▶ [ACTIVITY] Transcribe word for word the lines below from the line with "This screenshot has width=2509, height=1405." through the line with "Given: Open the Google bookmark", ends included.

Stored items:
╭──
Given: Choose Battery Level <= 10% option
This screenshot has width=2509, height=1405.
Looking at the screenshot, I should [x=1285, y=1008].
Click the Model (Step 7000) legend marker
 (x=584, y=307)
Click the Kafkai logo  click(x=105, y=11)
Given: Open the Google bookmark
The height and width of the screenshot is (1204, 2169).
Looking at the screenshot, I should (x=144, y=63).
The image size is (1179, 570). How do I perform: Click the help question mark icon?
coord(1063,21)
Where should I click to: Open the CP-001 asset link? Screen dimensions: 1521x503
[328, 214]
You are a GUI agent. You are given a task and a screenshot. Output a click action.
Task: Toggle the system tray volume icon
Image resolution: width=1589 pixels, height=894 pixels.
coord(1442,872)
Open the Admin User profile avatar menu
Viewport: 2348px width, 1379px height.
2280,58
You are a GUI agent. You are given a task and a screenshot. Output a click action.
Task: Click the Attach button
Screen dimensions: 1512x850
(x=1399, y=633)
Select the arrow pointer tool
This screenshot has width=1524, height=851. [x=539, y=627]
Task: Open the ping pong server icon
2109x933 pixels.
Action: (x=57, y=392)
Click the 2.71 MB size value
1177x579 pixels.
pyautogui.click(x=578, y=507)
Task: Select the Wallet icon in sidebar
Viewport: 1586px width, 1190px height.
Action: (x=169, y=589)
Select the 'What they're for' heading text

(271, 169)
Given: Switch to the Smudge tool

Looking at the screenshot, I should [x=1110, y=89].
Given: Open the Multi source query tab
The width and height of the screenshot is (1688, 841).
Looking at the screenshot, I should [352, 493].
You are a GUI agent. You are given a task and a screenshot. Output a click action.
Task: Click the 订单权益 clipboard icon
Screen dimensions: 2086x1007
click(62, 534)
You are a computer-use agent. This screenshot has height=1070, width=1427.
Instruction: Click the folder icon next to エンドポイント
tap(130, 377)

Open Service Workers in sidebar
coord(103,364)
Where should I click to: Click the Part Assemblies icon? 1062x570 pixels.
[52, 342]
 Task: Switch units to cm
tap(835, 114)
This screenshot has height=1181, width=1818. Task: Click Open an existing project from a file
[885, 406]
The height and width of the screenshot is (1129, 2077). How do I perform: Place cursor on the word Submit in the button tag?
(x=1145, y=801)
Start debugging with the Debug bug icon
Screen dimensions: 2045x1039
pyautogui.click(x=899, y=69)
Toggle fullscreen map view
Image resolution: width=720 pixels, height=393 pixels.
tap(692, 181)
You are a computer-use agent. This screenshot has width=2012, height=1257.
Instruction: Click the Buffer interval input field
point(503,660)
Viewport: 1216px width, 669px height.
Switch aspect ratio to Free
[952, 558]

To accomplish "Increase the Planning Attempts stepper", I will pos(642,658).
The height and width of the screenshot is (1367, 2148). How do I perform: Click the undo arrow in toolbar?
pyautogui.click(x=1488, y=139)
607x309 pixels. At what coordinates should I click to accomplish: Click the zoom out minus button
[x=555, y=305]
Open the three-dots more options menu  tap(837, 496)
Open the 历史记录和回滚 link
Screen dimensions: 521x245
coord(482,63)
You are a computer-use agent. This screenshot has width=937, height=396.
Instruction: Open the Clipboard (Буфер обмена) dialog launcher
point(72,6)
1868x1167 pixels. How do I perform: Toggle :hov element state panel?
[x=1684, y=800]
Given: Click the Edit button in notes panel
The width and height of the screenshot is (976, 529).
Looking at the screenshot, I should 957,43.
╰──
▶ [ANSWER TO THE PROBLEM]
This screenshot has width=2509, height=1405.
Looking at the screenshot, I should [x=1285, y=1008].
Click the Model (Step 7000) legend marker
 (x=584, y=307)
Click the Kafkai logo  click(x=105, y=11)
Given: Open the Google bookmark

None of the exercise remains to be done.